Task requirements: Please reproduce each of the rows below word for word, keeping every line in its original order.
** begin **
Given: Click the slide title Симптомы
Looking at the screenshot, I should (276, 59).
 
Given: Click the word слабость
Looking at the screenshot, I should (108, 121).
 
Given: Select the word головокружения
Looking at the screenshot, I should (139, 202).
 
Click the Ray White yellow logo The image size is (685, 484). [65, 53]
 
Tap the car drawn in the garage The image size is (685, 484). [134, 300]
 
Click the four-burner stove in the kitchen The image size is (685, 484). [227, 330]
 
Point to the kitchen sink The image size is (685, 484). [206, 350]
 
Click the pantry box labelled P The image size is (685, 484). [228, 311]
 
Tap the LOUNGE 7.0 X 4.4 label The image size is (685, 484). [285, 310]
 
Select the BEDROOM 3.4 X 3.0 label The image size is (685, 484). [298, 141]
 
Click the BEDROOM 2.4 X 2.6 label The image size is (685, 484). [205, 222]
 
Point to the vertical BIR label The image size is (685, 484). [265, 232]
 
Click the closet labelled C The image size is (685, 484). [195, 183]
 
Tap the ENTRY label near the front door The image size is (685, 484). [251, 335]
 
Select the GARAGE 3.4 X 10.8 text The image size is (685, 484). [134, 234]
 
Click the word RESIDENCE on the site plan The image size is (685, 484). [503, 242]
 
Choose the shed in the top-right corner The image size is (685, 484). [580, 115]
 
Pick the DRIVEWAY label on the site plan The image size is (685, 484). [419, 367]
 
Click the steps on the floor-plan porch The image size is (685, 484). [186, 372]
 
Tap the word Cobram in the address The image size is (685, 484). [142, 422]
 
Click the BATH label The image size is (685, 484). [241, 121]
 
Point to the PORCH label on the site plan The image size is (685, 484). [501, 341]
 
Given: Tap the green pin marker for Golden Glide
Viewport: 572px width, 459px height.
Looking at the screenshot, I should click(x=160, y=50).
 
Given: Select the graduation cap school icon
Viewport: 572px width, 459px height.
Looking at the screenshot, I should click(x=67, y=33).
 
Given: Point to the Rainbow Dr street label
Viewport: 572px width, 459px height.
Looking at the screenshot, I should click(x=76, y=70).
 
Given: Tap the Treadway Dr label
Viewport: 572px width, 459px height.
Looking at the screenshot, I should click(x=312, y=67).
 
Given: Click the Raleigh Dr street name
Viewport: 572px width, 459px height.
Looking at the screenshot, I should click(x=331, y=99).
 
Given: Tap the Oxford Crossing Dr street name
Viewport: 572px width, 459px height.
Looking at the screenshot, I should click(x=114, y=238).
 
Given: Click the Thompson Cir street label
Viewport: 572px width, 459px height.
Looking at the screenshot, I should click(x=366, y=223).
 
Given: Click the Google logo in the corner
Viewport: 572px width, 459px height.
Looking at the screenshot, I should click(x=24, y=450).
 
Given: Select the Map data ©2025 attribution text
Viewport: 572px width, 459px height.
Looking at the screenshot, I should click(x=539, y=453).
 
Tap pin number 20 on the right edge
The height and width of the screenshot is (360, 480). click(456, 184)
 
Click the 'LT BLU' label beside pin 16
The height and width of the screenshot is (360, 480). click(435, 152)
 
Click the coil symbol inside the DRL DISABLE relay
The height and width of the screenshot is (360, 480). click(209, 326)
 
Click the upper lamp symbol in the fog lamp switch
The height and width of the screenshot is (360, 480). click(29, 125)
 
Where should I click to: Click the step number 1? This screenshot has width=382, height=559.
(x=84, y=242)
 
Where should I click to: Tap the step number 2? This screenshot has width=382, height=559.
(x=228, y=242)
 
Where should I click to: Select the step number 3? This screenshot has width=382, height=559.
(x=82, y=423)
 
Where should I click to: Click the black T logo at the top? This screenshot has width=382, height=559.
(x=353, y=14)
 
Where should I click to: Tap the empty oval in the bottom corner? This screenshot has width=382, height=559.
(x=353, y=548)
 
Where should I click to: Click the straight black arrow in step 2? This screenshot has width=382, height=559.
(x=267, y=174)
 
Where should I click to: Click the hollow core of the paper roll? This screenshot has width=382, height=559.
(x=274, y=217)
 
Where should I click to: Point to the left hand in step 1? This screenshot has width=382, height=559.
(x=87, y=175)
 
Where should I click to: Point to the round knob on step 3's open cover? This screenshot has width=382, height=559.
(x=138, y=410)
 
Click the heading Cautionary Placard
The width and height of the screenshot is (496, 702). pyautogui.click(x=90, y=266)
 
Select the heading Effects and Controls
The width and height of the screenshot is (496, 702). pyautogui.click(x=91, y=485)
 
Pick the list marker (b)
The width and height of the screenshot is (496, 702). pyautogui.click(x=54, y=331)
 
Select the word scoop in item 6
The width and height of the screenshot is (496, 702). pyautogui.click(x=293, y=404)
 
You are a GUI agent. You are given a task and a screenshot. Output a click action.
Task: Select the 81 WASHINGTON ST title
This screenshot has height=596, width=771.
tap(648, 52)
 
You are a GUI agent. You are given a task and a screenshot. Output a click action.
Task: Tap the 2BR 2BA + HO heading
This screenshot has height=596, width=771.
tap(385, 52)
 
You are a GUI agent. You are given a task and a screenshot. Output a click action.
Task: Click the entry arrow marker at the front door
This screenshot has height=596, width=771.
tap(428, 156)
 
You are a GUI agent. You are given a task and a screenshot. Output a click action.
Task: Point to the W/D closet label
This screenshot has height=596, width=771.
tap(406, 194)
** end **
Exercise answer:
Given: Click the slide title Симптомы
Looking at the screenshot, I should (276, 59).
 
Given: Click the word слабость
Looking at the screenshot, I should (108, 121).
 
Given: Select the word головокружения
Looking at the screenshot, I should (139, 202).
 
Click the Ray White yellow logo The image size is (685, 484). [65, 53]
 
Tap the car drawn in the garage The image size is (685, 484). [134, 300]
 
Click the four-burner stove in the kitchen The image size is (685, 484). [227, 330]
 
Point to the kitchen sink The image size is (685, 484). [206, 350]
 
Click the pantry box labelled P The image size is (685, 484). [228, 311]
 
Tap the LOUNGE 7.0 X 4.4 label The image size is (685, 484). [285, 310]
 
Select the BEDROOM 3.4 X 3.0 label The image size is (685, 484). [298, 141]
 
Click the BEDROOM 2.4 X 2.6 label The image size is (685, 484). [205, 222]
 
Point to the vertical BIR label The image size is (685, 484). [265, 232]
 
Click the closet labelled C The image size is (685, 484). [195, 183]
 
Tap the ENTRY label near the front door The image size is (685, 484). [251, 335]
 
Select the GARAGE 3.4 X 10.8 text The image size is (685, 484). [134, 234]
 
Click the word RESIDENCE on the site plan The image size is (685, 484). [503, 242]
 
Choose the shed in the top-right corner The image size is (685, 484). [580, 115]
 
Pick the DRIVEWAY label on the site plan The image size is (685, 484). [419, 367]
 
Click the steps on the floor-plan porch The image size is (685, 484). [186, 372]
 
Tap the word Cobram in the address The image size is (685, 484). [142, 422]
 
Click the BATH label The image size is (685, 484). [241, 121]
 
Point to the PORCH label on the site plan The image size is (685, 484). [501, 341]
 
Given: Tap the green pin marker for Golden Glide
Viewport: 572px width, 459px height.
Looking at the screenshot, I should click(x=160, y=50).
 
Given: Select the graduation cap school icon
Viewport: 572px width, 459px height.
Looking at the screenshot, I should click(x=67, y=33).
 
Given: Point to the Rainbow Dr street label
Viewport: 572px width, 459px height.
Looking at the screenshot, I should click(x=76, y=70).
 
Given: Tap the Treadway Dr label
Viewport: 572px width, 459px height.
Looking at the screenshot, I should click(x=312, y=67).
 
Given: Click the Raleigh Dr street name
Viewport: 572px width, 459px height.
Looking at the screenshot, I should click(x=331, y=99).
 
Given: Tap the Oxford Crossing Dr street name
Viewport: 572px width, 459px height.
Looking at the screenshot, I should click(x=114, y=238).
 
Given: Click the Thompson Cir street label
Viewport: 572px width, 459px height.
Looking at the screenshot, I should click(x=366, y=223).
 
Given: Click the Google logo in the corner
Viewport: 572px width, 459px height.
Looking at the screenshot, I should click(x=24, y=450).
 
Given: Select the Map data ©2025 attribution text
Viewport: 572px width, 459px height.
Looking at the screenshot, I should click(x=539, y=453).
 
Tap pin number 20 on the right edge
The height and width of the screenshot is (360, 480). click(456, 184)
 
Click the 'LT BLU' label beside pin 16
The height and width of the screenshot is (360, 480). click(435, 152)
 
Click the coil symbol inside the DRL DISABLE relay
The height and width of the screenshot is (360, 480). click(209, 326)
 
Click the upper lamp symbol in the fog lamp switch
The height and width of the screenshot is (360, 480). click(29, 125)
 
Where should I click to: Click the step number 1? This screenshot has width=382, height=559.
(x=84, y=242)
 
Where should I click to: Tap the step number 2? This screenshot has width=382, height=559.
(x=228, y=242)
 
Where should I click to: Select the step number 3? This screenshot has width=382, height=559.
(x=82, y=423)
 
Where should I click to: Click the black T logo at the top? This screenshot has width=382, height=559.
(x=353, y=14)
 
Where should I click to: Tap the empty oval in the bottom corner? This screenshot has width=382, height=559.
(x=353, y=548)
 
Where should I click to: Click the straight black arrow in step 2? This screenshot has width=382, height=559.
(x=267, y=174)
 
Where should I click to: Click the hollow core of the paper roll? This screenshot has width=382, height=559.
(x=274, y=217)
 
Where should I click to: Point to the left hand in step 1? This screenshot has width=382, height=559.
(x=87, y=175)
 
Where should I click to: Point to the round knob on step 3's open cover? This screenshot has width=382, height=559.
(x=138, y=410)
 
Click the heading Cautionary Placard
The width and height of the screenshot is (496, 702). pyautogui.click(x=90, y=266)
 
Select the heading Effects and Controls
The width and height of the screenshot is (496, 702). pyautogui.click(x=91, y=485)
 
Pick the list marker (b)
The width and height of the screenshot is (496, 702). pyautogui.click(x=54, y=331)
 
Select the word scoop in item 6
The width and height of the screenshot is (496, 702). pyautogui.click(x=293, y=404)
 
You are a GUI agent. You are given a task and a screenshot. Output a click action.
Task: Select the 81 WASHINGTON ST title
This screenshot has height=596, width=771.
tap(648, 52)
 
You are a GUI agent. You are given a task and a screenshot. Output a click action.
Task: Tap the 2BR 2BA + HO heading
This screenshot has height=596, width=771.
tap(385, 52)
 
You are a GUI agent. You are given a task and a screenshot. Output a click action.
Task: Click the entry arrow marker at the front door
This screenshot has height=596, width=771.
tap(428, 156)
 
You are a GUI agent. You are given a task and a screenshot. Output a click action.
Task: Point to the W/D closet label
This screenshot has height=596, width=771.
tap(406, 194)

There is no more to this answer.